Gil McRae of FMRI said the dark water is not only not a dead zone, but it teems with an "overabundance" of life. "There's a lot of productivity in a small space," he said.

That's cause for concern. While normal concentrations of phytoplankton are essential, large concentrations can mean problems for other organisms in the area. During the day, phytoplankton undergo photosynthesis and produce oxygen as well as consuming it. At night, however, the process stops and the huge masses of organisms can consume all the oxygen in an area, leading to oxygen depletion.

At the same time, the abundant "blooms" eventually die out and settle on the bottom of the sea.

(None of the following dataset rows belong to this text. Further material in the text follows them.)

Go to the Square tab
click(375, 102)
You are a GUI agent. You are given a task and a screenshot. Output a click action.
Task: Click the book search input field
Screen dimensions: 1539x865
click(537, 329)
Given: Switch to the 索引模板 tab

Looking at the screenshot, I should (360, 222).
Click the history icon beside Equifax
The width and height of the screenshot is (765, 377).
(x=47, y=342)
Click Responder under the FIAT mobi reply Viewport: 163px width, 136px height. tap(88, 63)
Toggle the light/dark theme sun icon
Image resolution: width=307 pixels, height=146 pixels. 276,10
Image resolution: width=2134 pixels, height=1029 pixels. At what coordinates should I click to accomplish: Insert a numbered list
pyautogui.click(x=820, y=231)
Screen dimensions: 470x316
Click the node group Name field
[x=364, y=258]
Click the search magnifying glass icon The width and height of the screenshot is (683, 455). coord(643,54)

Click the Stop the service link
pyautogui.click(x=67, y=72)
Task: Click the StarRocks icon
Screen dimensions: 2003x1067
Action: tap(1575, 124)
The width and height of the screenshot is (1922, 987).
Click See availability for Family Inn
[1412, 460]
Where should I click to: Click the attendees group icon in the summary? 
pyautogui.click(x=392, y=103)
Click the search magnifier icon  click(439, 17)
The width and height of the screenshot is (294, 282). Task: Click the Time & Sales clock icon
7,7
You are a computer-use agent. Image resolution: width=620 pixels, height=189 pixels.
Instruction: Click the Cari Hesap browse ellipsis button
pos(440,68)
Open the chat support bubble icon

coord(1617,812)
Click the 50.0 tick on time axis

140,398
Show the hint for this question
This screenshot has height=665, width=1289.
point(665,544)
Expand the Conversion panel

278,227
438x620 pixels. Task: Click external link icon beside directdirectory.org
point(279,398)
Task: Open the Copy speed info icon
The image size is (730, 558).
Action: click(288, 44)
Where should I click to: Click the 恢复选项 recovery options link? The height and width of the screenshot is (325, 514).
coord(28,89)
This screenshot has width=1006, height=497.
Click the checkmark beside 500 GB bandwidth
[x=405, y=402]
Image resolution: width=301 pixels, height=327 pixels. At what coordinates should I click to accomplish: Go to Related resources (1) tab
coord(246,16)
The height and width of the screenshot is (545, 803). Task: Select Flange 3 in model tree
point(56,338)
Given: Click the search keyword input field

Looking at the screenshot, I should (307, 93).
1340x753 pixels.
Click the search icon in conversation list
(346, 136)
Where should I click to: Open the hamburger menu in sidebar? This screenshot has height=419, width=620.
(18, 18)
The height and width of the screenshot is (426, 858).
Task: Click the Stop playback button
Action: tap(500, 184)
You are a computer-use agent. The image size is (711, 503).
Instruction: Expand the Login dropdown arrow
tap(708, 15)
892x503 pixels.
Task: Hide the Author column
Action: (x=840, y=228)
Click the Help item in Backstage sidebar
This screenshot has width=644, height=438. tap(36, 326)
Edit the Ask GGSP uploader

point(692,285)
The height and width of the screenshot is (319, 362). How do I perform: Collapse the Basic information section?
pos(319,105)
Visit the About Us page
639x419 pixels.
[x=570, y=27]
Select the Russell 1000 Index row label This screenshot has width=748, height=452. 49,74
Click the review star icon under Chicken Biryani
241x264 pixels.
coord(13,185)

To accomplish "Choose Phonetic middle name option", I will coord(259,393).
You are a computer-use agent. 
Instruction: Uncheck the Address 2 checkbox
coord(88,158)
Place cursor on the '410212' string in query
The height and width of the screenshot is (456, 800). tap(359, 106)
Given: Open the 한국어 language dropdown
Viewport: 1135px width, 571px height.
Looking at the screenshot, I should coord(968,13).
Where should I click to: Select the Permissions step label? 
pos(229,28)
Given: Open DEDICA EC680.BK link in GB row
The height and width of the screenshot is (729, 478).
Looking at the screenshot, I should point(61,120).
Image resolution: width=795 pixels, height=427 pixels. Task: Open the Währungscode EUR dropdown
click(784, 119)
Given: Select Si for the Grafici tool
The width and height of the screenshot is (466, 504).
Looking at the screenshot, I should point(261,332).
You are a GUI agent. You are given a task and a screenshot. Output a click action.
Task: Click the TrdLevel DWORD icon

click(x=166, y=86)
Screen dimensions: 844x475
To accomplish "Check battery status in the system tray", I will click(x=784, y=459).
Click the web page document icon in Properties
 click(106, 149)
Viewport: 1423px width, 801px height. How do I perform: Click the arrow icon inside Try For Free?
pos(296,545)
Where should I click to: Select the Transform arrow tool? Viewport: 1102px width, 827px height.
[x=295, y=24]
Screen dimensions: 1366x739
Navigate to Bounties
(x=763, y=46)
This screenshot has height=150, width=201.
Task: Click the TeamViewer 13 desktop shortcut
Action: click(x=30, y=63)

Both of these processes threaten bottom-dwelling organisms such as coral, crabs, and sponges.

Lingering Mystery

Although the scientists may have figured out the nature of the mysterious blob, the cause or causes remain unknown. Pierce said the scientists will "use our data to go back in time and determine what might have caused this."

One hypothesis currently under examination points to a water circulation pattern known as upwelling. The process brings nutrient-rich deep oceanic water up the continental slope and into the surface waters of coastal areas, where it fuels the growth of phytoplankton and can cause explosive growth—though not usually on the scale of the Florida incident.

Runoff from rivers near the Everglades may be contributing to the problem by providing nutrients and dissolved organic matter that feed the phytoplankton explosion.

Also under consideration is a correlation with "red tide," which has been prevalent in the area since last August. Red tide is another type of algae bloom that is toxic and directly harmful to marine life.

McRae speculated that "the red tide event might have run its course, degraded, and then provided a nutrient source for the beginning of the current black-water bloom."